Langkah konkret lain yang perlu didorong, kata Abah Anton adalah percepatan pengesahan Peraturan Daerah tentang Pemajuan Kebudayaan, pembentukan kurikulum budaya Sunda di sekolah-sekolah, pelatihan untuk guru budaya, serta dukungan bagi organisasi-organisasi masyarakat berbasis budaya.

Tanpa itu semua, menurut Abah Anton Charliyan yang juga mantan Kadiv Humasx Mabes Polri ini, nilai-nilai luhur akan tinggal narasi, dan potensi budaya hanya jadi dekorasi.

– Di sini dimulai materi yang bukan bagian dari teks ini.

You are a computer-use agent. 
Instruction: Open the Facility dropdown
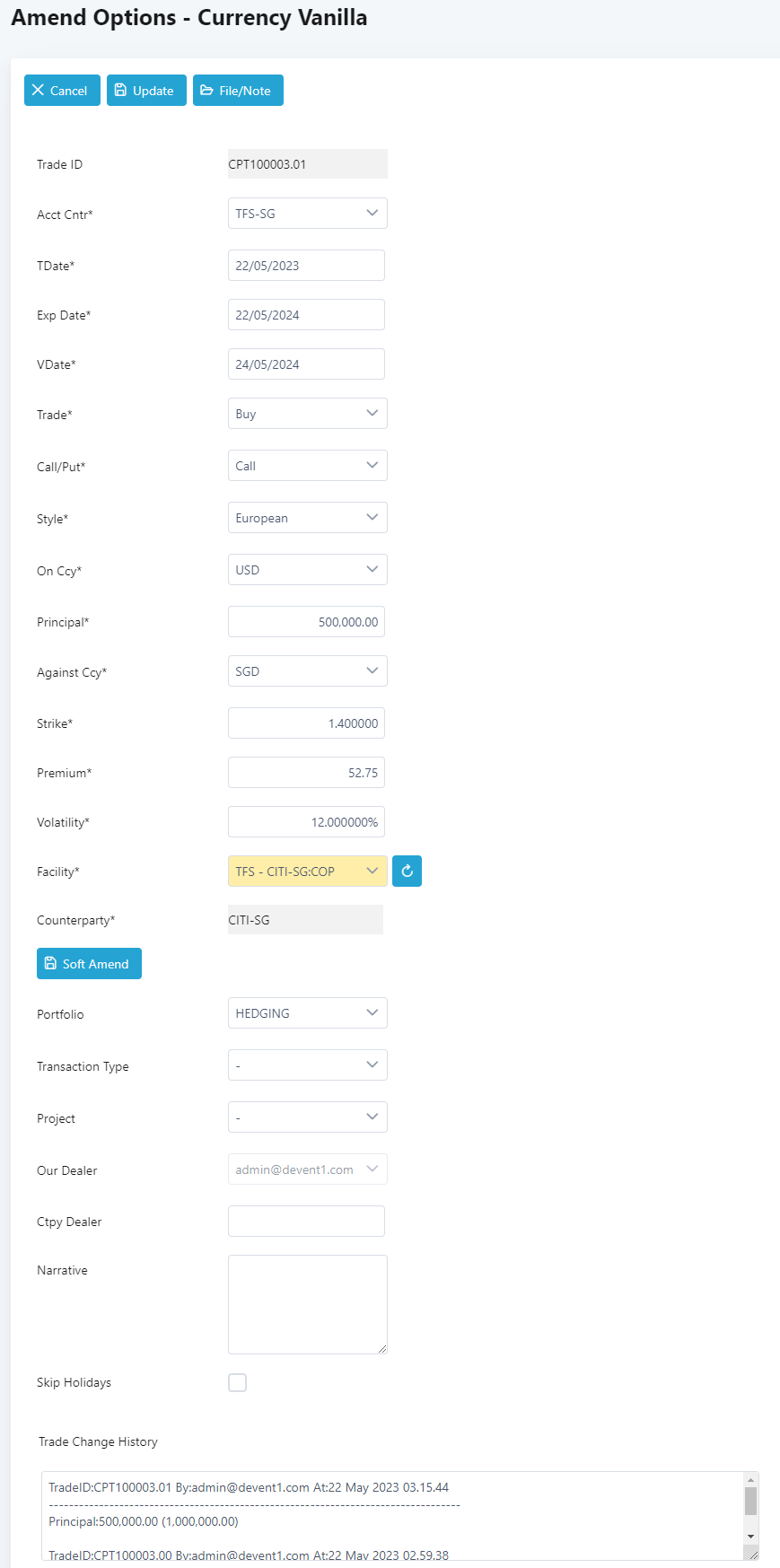(x=307, y=872)
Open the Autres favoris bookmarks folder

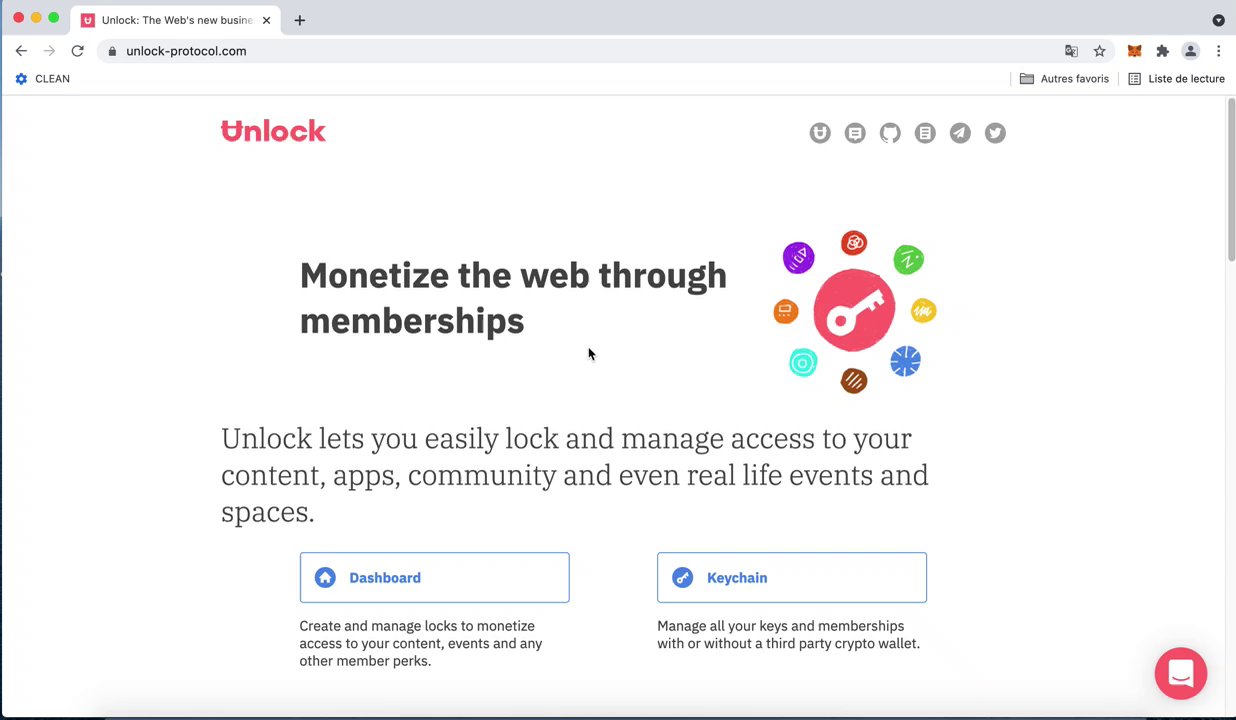pyautogui.click(x=1064, y=79)
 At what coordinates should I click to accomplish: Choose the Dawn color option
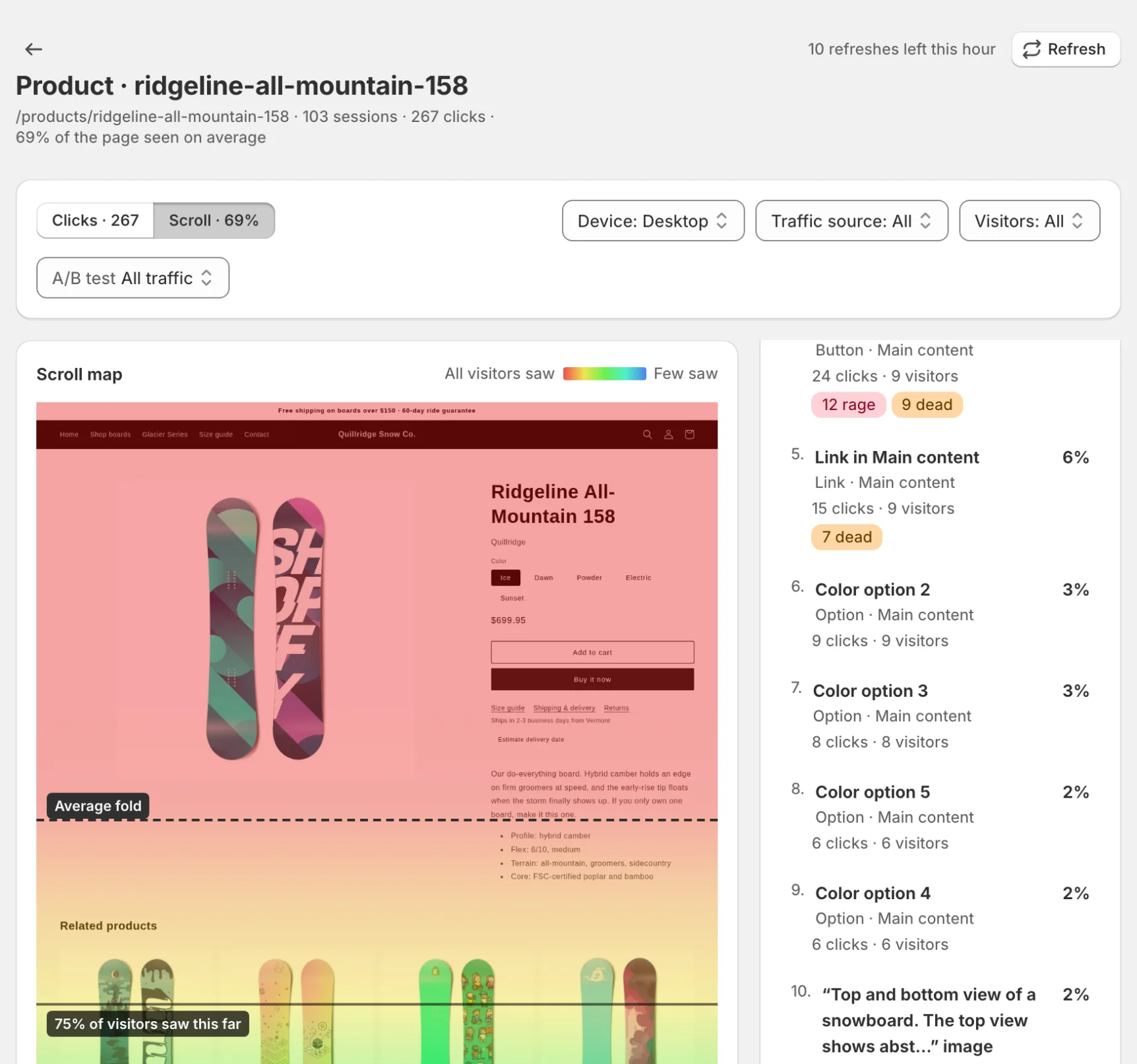543,577
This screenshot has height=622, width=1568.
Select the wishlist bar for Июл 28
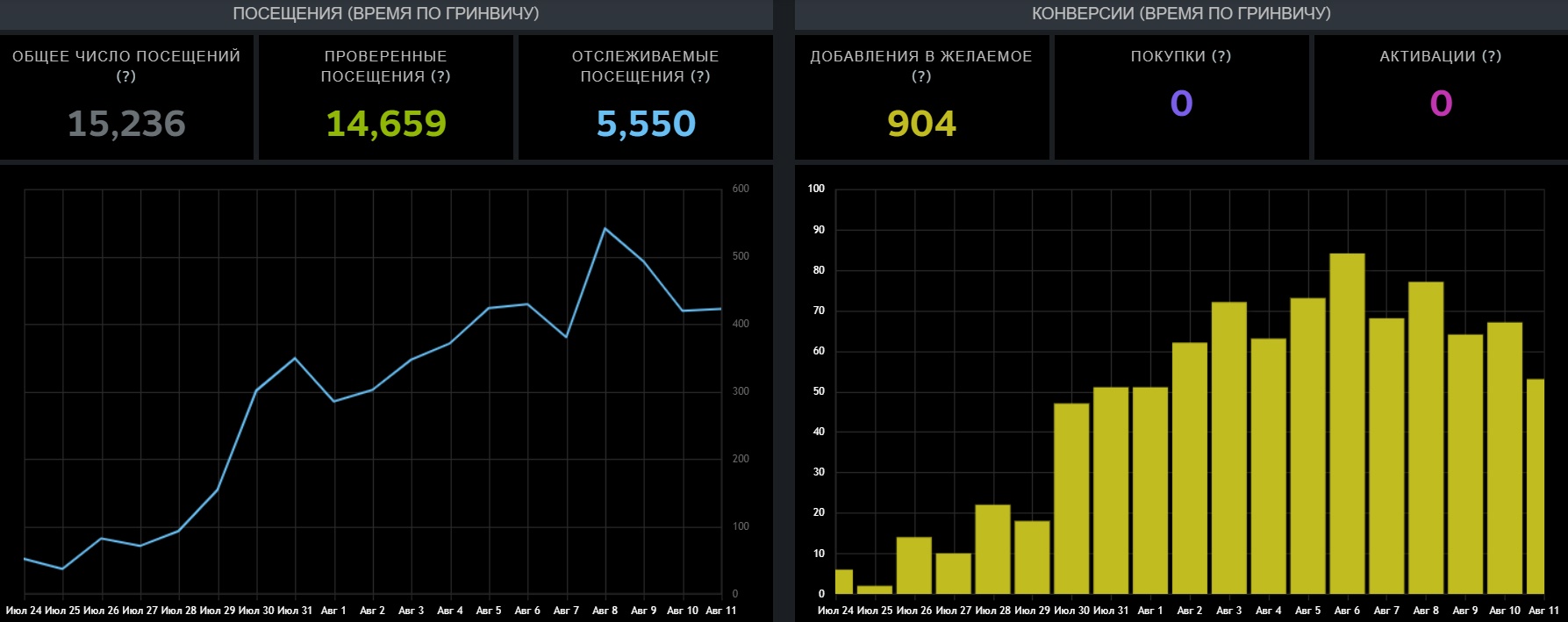pyautogui.click(x=992, y=549)
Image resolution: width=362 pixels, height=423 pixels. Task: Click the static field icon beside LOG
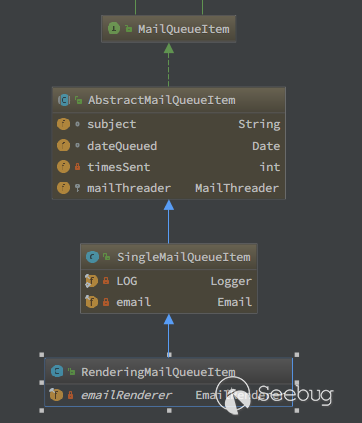click(91, 281)
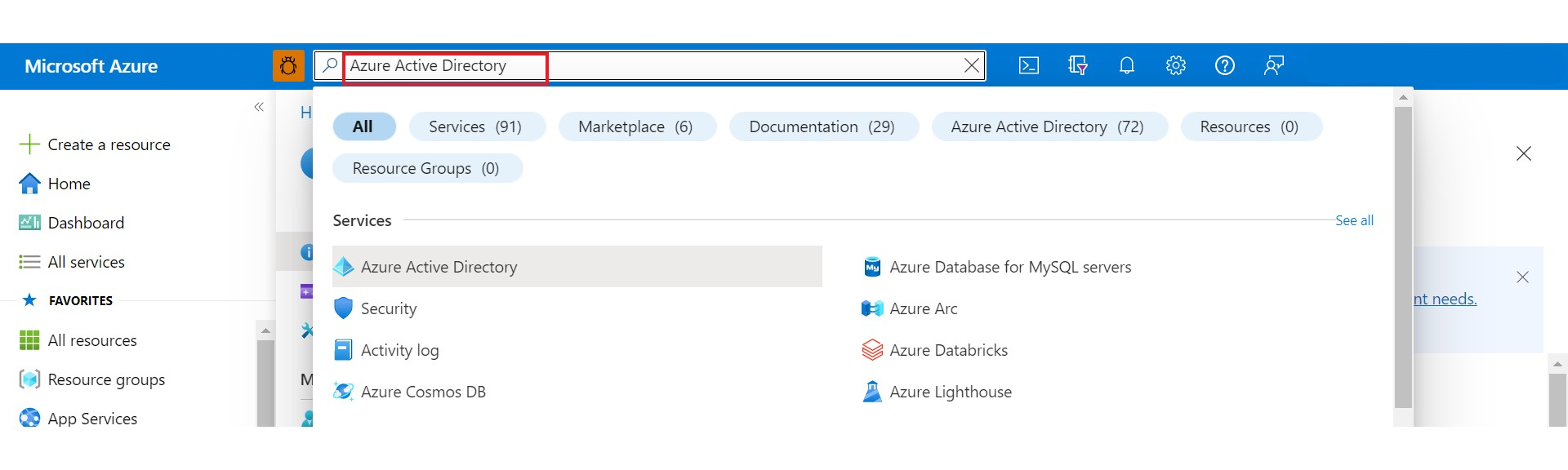Viewport: 1568px width, 470px height.
Task: Open All services in sidebar
Action: (x=86, y=262)
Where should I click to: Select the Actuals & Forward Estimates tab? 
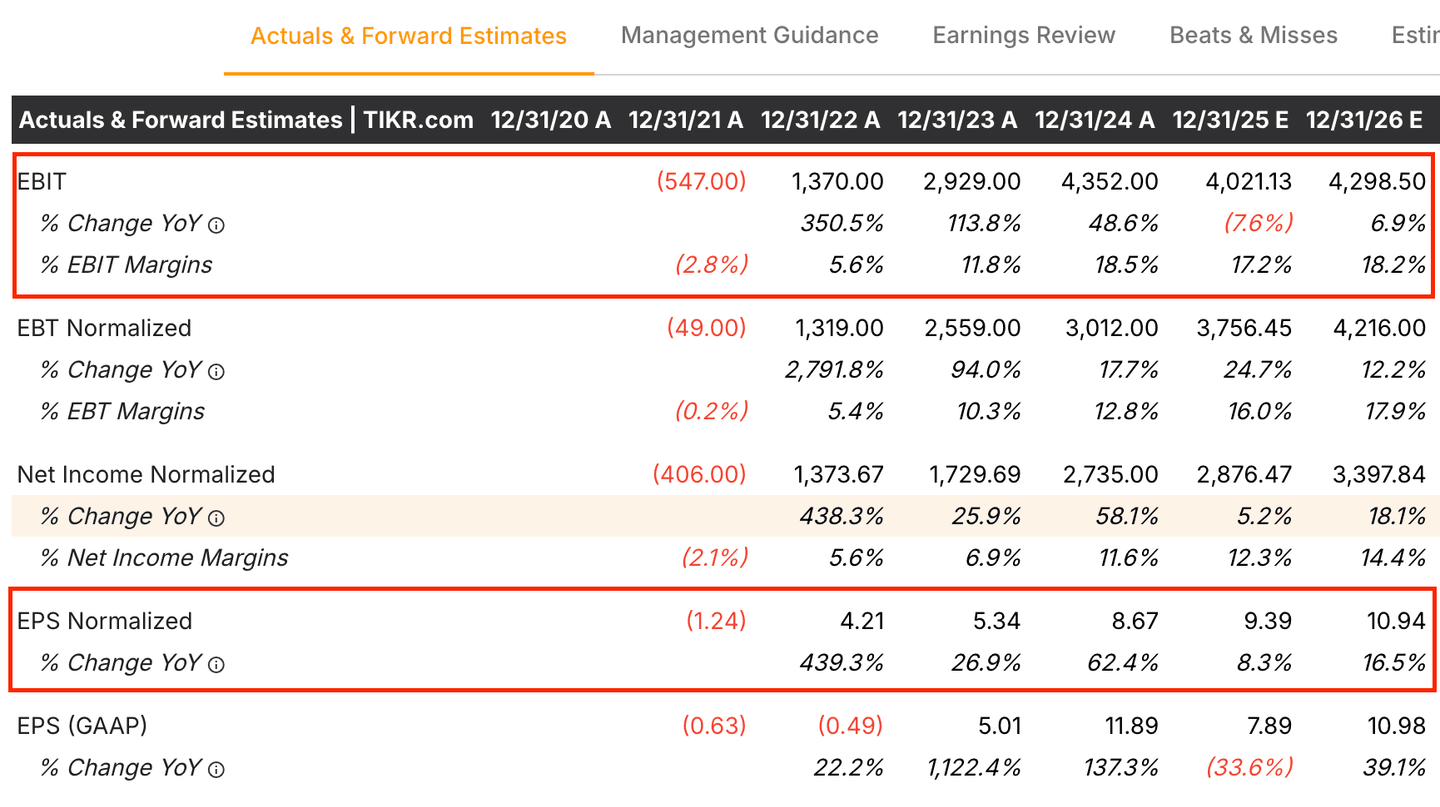pos(408,36)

“Dewan Kebudayaan Jawa Barat harus lahir sebagai garda depan peradaban Sunda yang unggul dan adaptif. Budaya bukanlah beban masa lalu, tetapi energi masa depan. Ketika budaya dikelola dengan bijak, ia tidak hanya menjaga jati diri masyarakat, tetapi juga menjadi motor penggerak ekonomi kreatif, pariwisata, dan inovasi sosial,” tegasnya.

Dalam pernyataannya, Abah Anton Charliyan menyatakan, masyarakat yang cageur, bageur, pinter, dan singer bukan impian kosong. Itu adalah tujuan nyata yang bisa diraih dengan kerja kolaboratif antara pemerintah, budayawan, akademisi, dan seluruh masyarakat Jawa Barat.

“Sudah waktunya budaya menjadi panglima, bukan pelengkap. Dan Dewan Kebudayaan adalah instrumen utama untuk mewujudkan itu,” pungkasnya.